ZU ERLEDIGEN
Übertrage die Zeilen der Daten zwischen der Zeile mit "645x449 pixels." und der Zeile mit "Viewport: 1128px width, 441px", beide eingeschlossen, in eine Markdown-Tabelle mit den Spalten „Nr.“ und „Zeile“. Leerzeilen werden dabei weggelassen.

====================

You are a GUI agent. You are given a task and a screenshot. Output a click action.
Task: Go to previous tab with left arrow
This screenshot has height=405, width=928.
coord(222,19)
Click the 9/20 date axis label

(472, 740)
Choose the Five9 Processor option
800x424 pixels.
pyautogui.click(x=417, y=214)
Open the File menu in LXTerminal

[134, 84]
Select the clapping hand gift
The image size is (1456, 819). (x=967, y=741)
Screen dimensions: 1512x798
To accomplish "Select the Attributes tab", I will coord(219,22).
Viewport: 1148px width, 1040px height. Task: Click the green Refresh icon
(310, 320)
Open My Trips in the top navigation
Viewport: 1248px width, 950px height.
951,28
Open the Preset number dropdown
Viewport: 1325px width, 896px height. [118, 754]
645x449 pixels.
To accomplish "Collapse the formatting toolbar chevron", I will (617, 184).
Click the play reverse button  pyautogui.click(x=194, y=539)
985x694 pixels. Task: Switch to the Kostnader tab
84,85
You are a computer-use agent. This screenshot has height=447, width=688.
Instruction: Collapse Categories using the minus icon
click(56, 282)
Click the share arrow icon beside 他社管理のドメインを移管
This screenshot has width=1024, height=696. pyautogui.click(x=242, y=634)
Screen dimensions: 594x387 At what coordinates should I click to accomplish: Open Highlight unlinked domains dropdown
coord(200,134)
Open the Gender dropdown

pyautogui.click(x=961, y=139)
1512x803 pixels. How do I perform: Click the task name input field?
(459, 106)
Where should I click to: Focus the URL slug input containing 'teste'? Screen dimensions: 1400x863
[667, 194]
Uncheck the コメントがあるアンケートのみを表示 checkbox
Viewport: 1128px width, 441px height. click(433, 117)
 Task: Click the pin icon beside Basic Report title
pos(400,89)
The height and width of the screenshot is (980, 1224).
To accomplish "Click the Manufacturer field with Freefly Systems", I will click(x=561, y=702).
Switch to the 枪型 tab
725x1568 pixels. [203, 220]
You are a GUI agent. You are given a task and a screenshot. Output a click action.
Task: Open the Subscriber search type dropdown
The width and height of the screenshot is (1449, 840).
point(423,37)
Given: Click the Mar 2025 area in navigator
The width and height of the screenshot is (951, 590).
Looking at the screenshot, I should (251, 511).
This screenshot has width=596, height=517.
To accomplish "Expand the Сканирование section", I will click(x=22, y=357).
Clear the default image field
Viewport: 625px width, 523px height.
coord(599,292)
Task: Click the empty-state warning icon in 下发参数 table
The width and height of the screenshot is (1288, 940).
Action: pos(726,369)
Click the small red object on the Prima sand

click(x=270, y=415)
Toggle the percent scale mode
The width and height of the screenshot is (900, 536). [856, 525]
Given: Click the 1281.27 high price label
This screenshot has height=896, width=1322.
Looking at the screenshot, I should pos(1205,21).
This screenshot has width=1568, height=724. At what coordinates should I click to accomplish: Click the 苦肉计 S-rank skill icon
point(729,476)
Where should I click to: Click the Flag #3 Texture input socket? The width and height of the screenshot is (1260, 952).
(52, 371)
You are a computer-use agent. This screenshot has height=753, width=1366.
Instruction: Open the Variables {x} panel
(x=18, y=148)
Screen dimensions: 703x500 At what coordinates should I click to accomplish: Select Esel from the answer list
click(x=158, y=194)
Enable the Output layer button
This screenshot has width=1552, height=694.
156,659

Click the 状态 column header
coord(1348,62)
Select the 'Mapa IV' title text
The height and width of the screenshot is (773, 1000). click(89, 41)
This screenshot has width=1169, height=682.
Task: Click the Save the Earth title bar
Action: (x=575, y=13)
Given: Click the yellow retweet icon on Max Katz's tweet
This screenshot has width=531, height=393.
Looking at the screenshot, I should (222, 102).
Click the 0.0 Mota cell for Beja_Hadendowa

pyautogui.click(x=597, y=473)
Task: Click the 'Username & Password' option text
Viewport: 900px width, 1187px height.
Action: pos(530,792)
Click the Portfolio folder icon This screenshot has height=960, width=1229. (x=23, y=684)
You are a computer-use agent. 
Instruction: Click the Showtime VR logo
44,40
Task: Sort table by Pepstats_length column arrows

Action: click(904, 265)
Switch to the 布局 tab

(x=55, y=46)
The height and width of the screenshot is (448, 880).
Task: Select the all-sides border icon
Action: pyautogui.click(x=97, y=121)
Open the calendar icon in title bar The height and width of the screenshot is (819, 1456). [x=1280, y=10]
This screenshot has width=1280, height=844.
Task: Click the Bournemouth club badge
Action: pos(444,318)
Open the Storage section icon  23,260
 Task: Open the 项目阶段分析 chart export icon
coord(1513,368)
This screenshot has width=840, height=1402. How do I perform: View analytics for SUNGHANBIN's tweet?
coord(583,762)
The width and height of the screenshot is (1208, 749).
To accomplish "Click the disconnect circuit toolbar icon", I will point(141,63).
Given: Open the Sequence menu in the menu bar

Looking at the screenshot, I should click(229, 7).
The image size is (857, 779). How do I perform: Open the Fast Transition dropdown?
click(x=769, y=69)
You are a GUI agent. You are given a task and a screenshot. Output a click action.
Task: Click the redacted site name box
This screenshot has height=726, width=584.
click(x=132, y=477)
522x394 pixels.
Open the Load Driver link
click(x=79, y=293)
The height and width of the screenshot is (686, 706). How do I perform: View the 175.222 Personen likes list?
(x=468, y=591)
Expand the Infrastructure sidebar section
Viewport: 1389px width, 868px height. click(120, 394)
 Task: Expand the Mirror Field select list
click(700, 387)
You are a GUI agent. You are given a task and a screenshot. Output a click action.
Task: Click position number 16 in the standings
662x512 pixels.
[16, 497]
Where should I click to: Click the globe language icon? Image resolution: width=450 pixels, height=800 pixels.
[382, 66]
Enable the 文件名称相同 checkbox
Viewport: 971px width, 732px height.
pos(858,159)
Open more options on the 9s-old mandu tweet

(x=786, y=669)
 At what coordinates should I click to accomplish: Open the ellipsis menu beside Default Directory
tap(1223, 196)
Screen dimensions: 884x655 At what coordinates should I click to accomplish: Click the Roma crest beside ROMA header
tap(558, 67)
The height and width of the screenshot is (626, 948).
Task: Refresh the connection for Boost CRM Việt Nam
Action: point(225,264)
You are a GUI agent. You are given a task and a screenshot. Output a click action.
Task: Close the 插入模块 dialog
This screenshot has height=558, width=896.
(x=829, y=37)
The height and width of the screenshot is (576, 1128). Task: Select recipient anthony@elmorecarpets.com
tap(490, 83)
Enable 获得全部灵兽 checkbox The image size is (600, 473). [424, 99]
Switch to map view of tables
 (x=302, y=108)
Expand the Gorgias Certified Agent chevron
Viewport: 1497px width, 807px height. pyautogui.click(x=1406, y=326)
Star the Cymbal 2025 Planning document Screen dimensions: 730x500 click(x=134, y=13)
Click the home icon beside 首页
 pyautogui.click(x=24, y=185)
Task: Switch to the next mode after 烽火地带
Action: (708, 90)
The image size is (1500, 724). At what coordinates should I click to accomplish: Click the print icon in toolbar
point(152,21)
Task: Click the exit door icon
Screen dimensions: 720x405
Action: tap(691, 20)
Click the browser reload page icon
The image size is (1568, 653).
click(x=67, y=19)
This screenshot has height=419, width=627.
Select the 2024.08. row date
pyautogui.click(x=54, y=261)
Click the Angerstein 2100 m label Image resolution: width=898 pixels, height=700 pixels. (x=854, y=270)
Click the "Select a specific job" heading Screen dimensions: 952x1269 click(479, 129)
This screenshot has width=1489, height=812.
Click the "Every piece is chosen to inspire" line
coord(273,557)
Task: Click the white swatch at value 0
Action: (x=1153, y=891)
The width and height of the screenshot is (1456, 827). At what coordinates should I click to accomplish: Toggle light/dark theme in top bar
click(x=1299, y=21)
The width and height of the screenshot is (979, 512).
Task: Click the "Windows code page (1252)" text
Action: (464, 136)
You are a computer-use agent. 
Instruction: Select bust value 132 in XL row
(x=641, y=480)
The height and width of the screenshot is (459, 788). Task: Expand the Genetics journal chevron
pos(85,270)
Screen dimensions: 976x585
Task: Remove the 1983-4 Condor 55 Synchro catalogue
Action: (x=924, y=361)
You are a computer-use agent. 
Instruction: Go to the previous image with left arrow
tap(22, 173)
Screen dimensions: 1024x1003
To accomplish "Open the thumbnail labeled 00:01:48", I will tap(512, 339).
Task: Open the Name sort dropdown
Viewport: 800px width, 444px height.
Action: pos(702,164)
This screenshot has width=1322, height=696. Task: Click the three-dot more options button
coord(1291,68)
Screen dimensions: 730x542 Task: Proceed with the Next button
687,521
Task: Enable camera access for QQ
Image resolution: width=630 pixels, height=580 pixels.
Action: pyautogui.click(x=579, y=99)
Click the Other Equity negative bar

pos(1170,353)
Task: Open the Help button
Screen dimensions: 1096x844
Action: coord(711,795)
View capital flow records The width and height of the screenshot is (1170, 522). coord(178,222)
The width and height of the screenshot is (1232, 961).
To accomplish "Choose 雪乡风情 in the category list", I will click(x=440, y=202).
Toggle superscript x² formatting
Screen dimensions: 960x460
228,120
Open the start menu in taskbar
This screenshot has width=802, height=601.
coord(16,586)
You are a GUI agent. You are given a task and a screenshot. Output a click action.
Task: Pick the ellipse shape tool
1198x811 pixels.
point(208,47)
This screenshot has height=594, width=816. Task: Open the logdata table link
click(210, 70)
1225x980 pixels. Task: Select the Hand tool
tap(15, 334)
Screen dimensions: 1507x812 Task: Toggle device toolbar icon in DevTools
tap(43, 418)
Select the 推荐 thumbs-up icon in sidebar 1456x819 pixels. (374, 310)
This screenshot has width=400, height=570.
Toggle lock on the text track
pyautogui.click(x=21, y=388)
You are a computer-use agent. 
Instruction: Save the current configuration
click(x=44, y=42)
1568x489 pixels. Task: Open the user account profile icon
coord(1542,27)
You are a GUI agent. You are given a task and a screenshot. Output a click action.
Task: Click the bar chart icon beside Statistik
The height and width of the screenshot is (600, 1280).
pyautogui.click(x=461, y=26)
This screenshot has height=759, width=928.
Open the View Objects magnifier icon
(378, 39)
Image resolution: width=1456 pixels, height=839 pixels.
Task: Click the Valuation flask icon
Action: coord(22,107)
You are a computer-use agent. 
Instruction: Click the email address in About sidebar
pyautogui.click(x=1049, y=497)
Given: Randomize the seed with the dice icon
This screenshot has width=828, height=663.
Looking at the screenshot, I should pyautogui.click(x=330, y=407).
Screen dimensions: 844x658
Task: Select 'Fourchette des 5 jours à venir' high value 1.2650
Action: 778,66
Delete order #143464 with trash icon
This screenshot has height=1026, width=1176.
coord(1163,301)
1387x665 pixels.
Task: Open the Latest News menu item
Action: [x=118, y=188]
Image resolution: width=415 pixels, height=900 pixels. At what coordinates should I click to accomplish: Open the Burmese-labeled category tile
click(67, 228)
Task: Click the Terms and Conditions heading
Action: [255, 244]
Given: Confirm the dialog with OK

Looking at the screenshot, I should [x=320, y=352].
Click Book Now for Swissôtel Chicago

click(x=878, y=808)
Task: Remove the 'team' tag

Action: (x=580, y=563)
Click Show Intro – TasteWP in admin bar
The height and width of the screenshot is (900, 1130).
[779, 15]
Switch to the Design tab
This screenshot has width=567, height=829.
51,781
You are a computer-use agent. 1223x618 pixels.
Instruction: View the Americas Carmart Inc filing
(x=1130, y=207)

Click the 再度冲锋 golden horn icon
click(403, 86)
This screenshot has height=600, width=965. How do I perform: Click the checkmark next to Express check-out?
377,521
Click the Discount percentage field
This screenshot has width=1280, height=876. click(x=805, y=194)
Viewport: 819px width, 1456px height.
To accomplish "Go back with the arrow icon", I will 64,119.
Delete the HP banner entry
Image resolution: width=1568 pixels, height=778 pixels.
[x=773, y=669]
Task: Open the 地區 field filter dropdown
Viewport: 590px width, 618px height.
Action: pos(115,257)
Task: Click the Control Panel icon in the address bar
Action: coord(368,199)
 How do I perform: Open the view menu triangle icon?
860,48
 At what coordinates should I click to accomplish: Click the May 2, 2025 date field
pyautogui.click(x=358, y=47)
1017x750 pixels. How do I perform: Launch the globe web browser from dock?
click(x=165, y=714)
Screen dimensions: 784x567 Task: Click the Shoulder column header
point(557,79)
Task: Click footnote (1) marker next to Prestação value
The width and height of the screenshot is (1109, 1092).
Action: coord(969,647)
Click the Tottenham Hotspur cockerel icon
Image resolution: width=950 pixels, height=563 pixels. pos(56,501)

====================

DIE ANTWORT
| Nr. | Zeile |
|---|---|
| 1 | 645x449 pixels. |
| 2 | To accomplish "Collapse the formatting toolbar chevron", I will (617, 184). |
| 3 | Click the play reverse button  pyautogui.click(x=194, y=539) |
| 4 | 985x694 pixels. Task: Switch to the Kostnader tab |
| 5 | 84,85 |
| 6 | You are a computer-use agent. This screenshot has height=447, width=688. |
| 7 | Instruction: Collapse Categories using the minus icon |
| 8 | click(56, 282) |
| 9 | Click the share arrow icon beside 他社管理のドメインを移管 |
| 10 | This screenshot has width=1024, height=696. pyautogui.click(x=242, y=634) |
| 11 | Screen dimensions: 594x387 At what coordinates should I click to accomplish: Open Highlight unlinked domains dropdown |
| 12 | coord(200,134) |
| 13 | Open the Gender dropdown |
| 14 | pyautogui.click(x=961, y=139) |
| 15 | 1512x803 pixels. How do I perform: Click the task name input field? |
| 16 | (459, 106) |
| 17 | Where should I click to: Focus the URL slug input containing 'teste'? Screen dimensions: 1400x863 |
| 18 | [667, 194] |
| 19 | Uncheck the コメントがあるアンケートのみを表示 checkbox |
| 20 | Viewport: 1128px width, 441px height. click(433, 117) |